The hush of the sea seems to divide us further apart with only the laughing track of the rollercoaster behind. I look over my shoulder to the pier behind me where the lone figure stands watching, waiting with smoke billowing out of his mouth. ”
So,” Her words finally crack through the laughing track, the menacing tone of it seeming to stifle the breeze, “You sure know how to make things awkward,” she laughs trying to make light of the moment.
“It’s true.” I agree.
I wade through the water till I’m next to her, “Love is never enough.”

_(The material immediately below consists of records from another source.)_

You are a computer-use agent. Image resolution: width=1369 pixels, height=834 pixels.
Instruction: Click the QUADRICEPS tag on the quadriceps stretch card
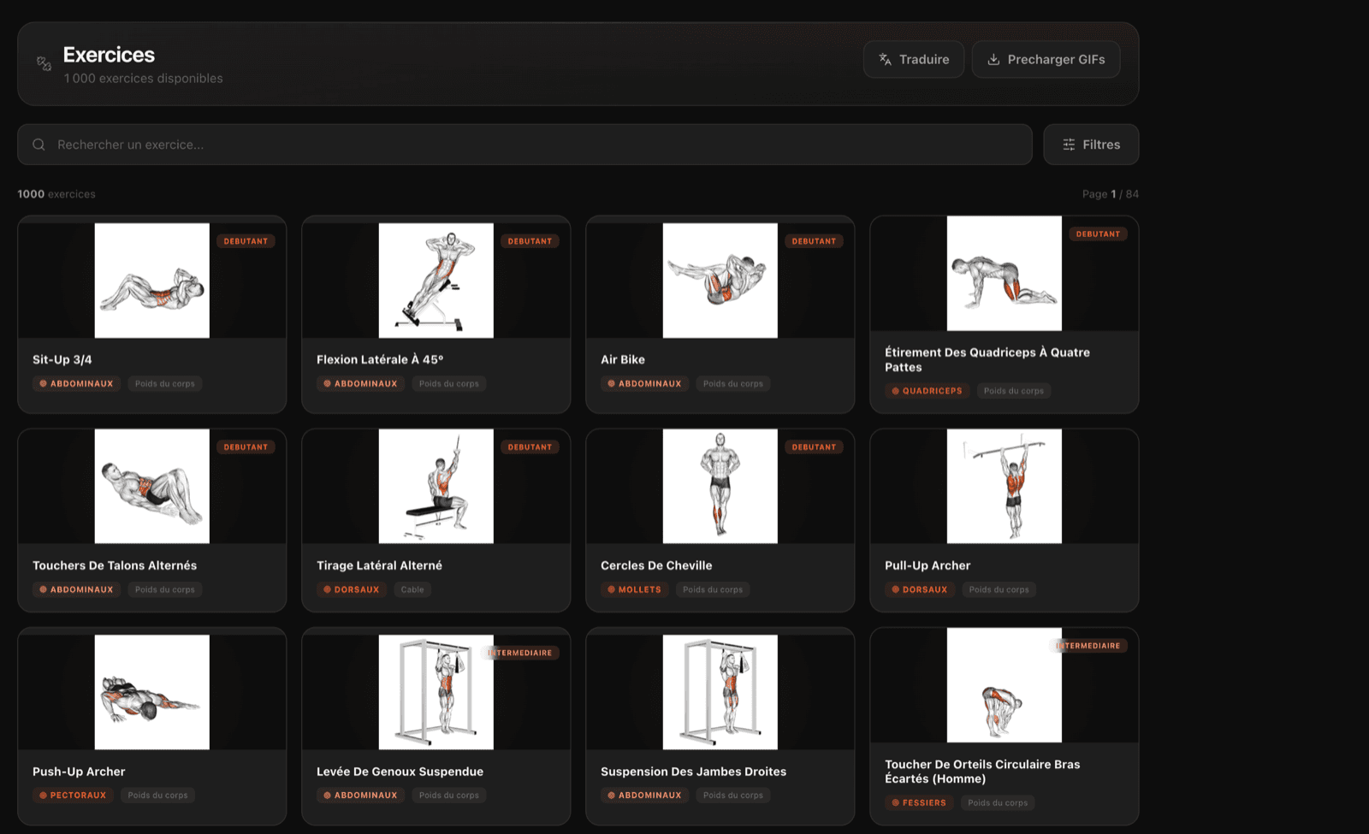point(927,390)
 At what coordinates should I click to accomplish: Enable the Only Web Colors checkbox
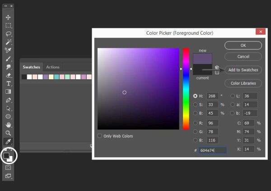click(x=99, y=136)
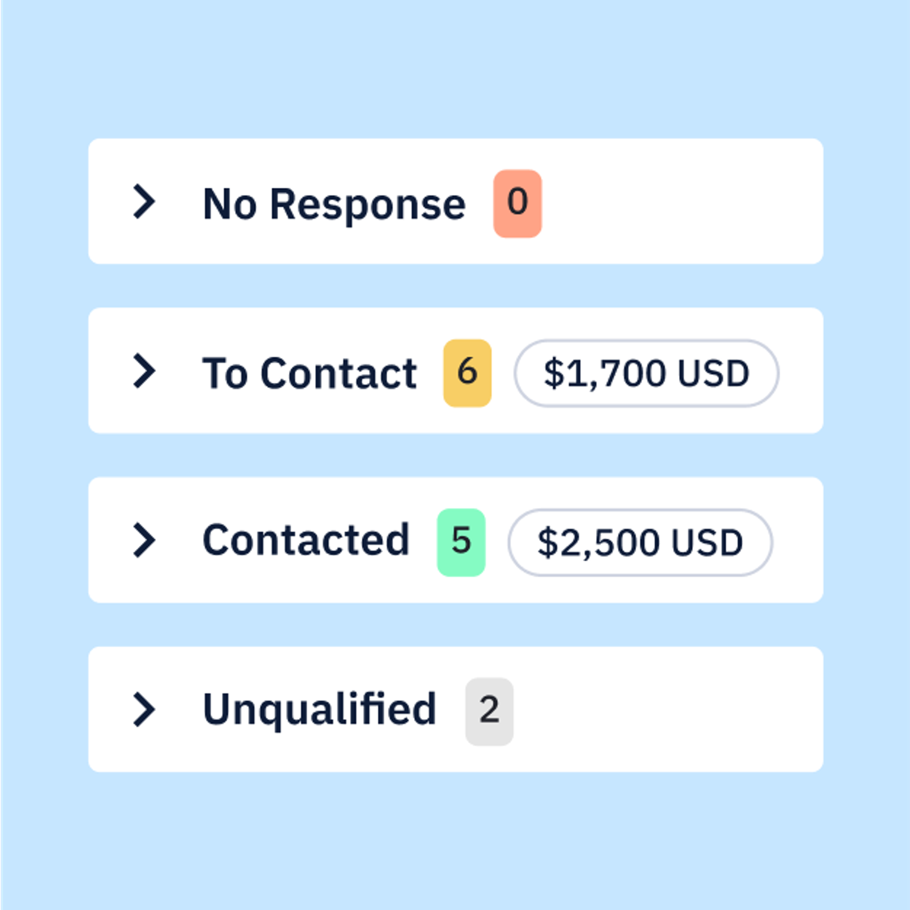Viewport: 910px width, 910px height.
Task: Click the gray 2 count badge
Action: tap(489, 711)
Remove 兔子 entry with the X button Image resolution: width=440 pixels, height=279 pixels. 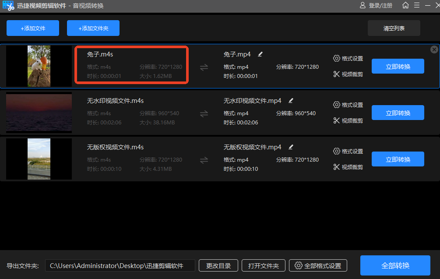point(434,49)
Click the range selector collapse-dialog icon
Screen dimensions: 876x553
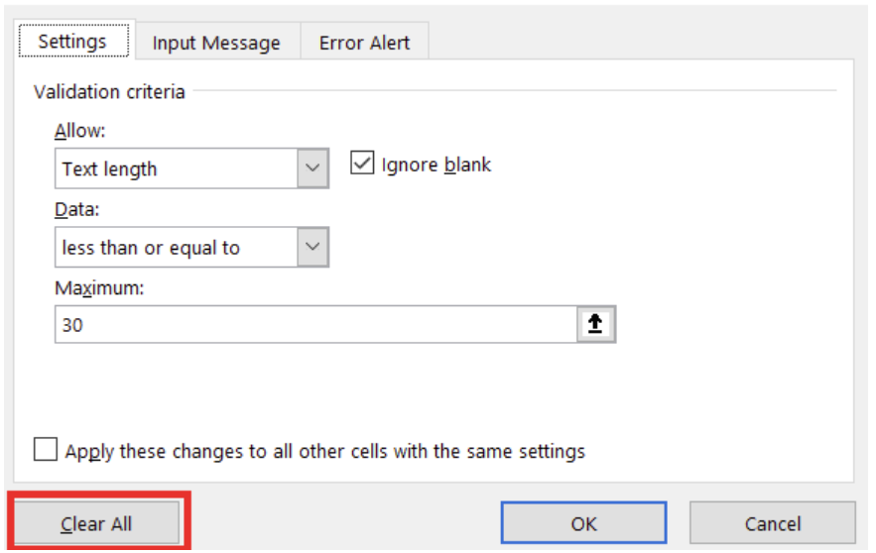(595, 324)
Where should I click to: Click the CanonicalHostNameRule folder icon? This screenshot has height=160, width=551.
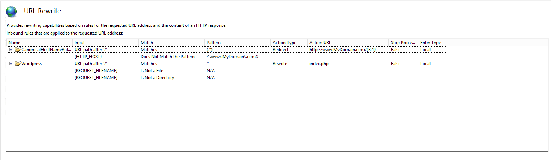coord(17,50)
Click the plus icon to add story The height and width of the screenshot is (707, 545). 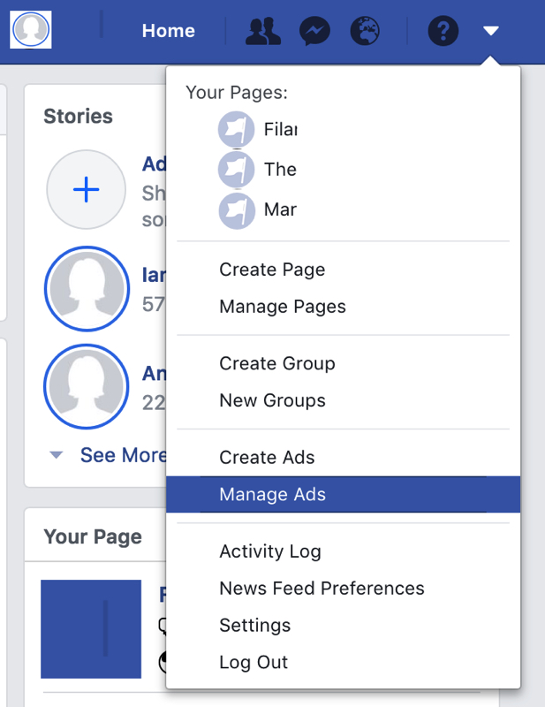[x=86, y=190]
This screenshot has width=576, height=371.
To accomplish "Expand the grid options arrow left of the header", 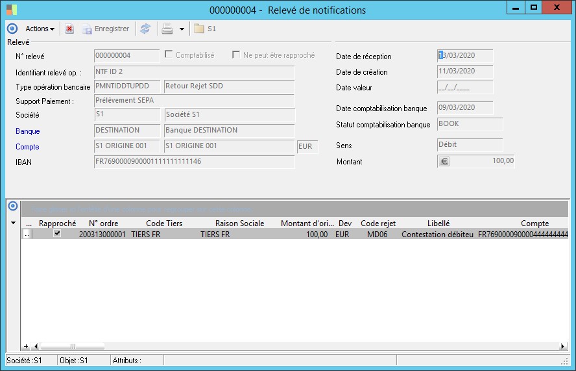I will (13, 223).
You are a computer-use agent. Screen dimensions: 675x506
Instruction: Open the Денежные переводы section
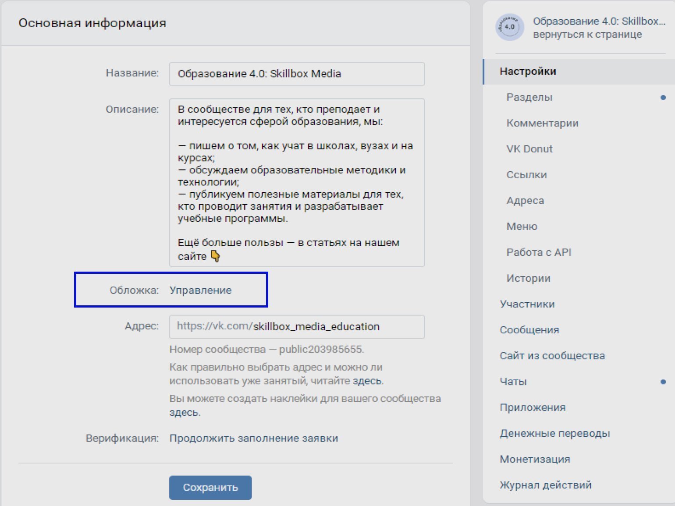555,433
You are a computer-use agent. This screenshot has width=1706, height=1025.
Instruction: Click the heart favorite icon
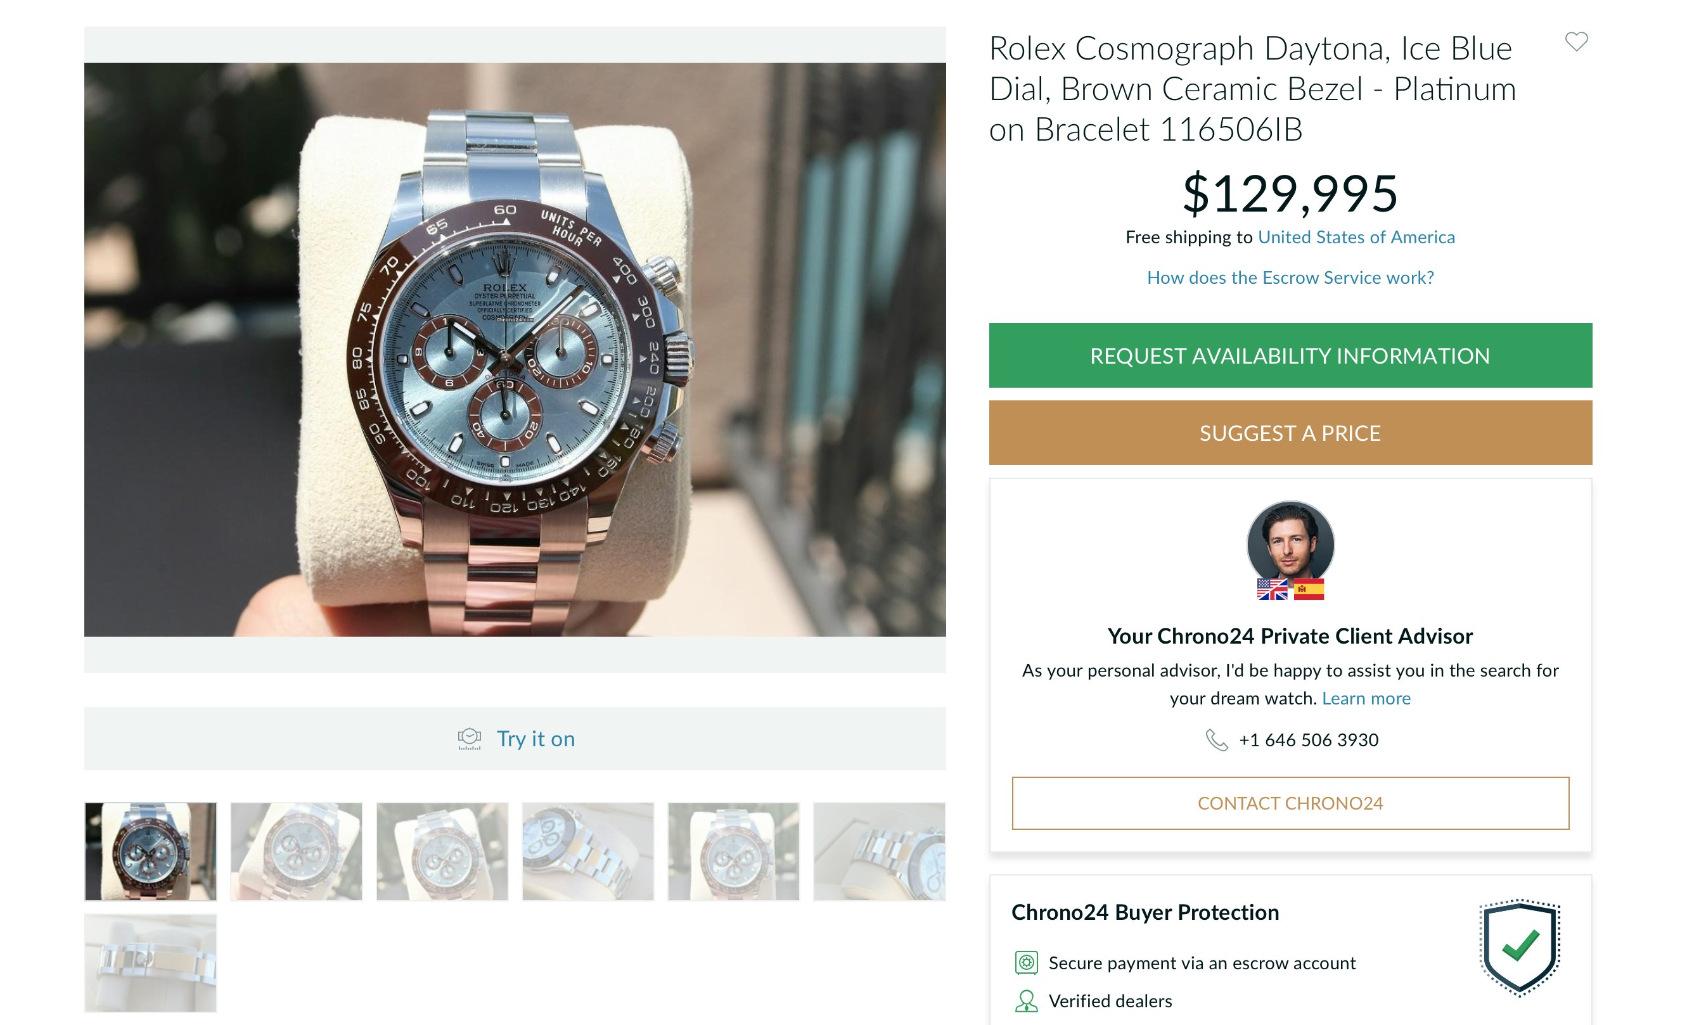click(x=1575, y=41)
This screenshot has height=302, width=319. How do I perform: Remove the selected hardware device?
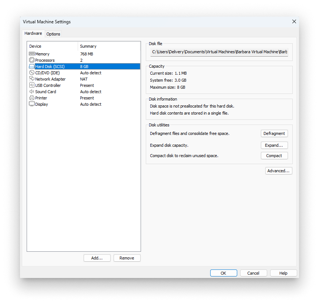pyautogui.click(x=127, y=258)
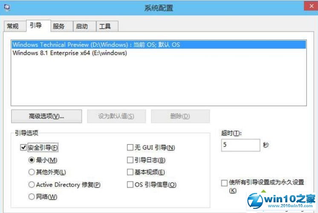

We walk even further into the sea till it’s up to our knees. The waves lapping around us. It’s hard to tell in the darkness, but I think she’s frowning
“But you just said you don’t love me.”
I look out at ahead of me at the vastness of the sea, “And I’m saying it doesn’t matter because love is never enough anyway.”
I turn to read her shadowed expression again but she’s disappeared. I look to my left and she’s not there either. My light bulb head flashing erratically, “Jasmine?” The rollercoaster laughs at my plight distantly. As a shrill scream calls out from the ride I feel a sudden weight against me and my head goes under the water, “Is this what you want?” Jasmine asks through gritted teeth, her voice sounding far off and away, “Well” She pushes my head down harder. Submerged under the water, salt water getting in my mouth on automation a panic sets in me, I try to push myself up against the resistance. She pulls my head and I spit and cough, “What…” Is all I manage to get out before she’s plunged my head back down, “You want to die?”
I gurgle under the water. All these years of feeling like I’m drowning and I almost laugh as the water takes my breath away. She lifts my head out again, pulls my head toward her and before I can cough and splutter her lips are on my mine further suffocating me. “Of course you don’t love me,” She whispers as she pulls her lips away, “You’d rather die than love someone else.”
I cough and splutter up my lungs violently.
“If I didn’t love you,” the rollercoaster laughs at this exact point and it seems appropriate, “I probably wouldn’t hate you so much.” Her voice catches in her throat.
“I’m sorry,” I splutter.
“I know you need help,” Tears break her voice, “You’re too far gone for me.”
I close my eyes and feel the water against my body, “I’m sorry,” I repeat more clearly as she wades through the water and back to shore.
I watch my trainers float away on the water ahead of me before heading back to the pier. My clothes drenched and my lungs still burning. Couples walking home after an evening out walk hand in hand, turning their heads to look at me the drenched shoeless man walking along the pavements as I head towards gates of the theme park a moody man looking me up and down with a sigh, “Really?” he shakes his head again and tuts as he rips tickets off his booklet and takes my money. My face is flapping in the wind, the clouds above begin to spit as the clown laughs at my decline, my stomach lurching at the pull of gravity my mouth gaping open from the automatic bodily horror and excitement. My heart is racing. The laughter is followed by the whooshing sound and click-clack of the rollercoasters momentum. The laugh starts up again but more maniacally as it twists and spirals and I’m upside down. It probably looks comical, just me on my own hanging upside down suspended, the moon shining down on the world as if nothing is wrong. My heart is pounding not because I’m alive but because I’m dying. I look down at all the dots walking in all directions, humans that look like ants. Apart from it all, watching, trying to be like you but always seeming to fall short somewhere.
Concerts, parties, clubs, I watch you and I can’t connect to it because I’m feeling everything and nothing all at once. A balloon about to burst.
Noticing everything, but noticing everything is as good as noticing nothing.
”I do love you, Jasmine!” I whisper to the air around me as the ride pulls to a stop.
“One more time,” I tell the tickets guy, he shakes his head and tuts which I take to be a signal for no, so it’s with a jolt when I realise he’s let the ride start again.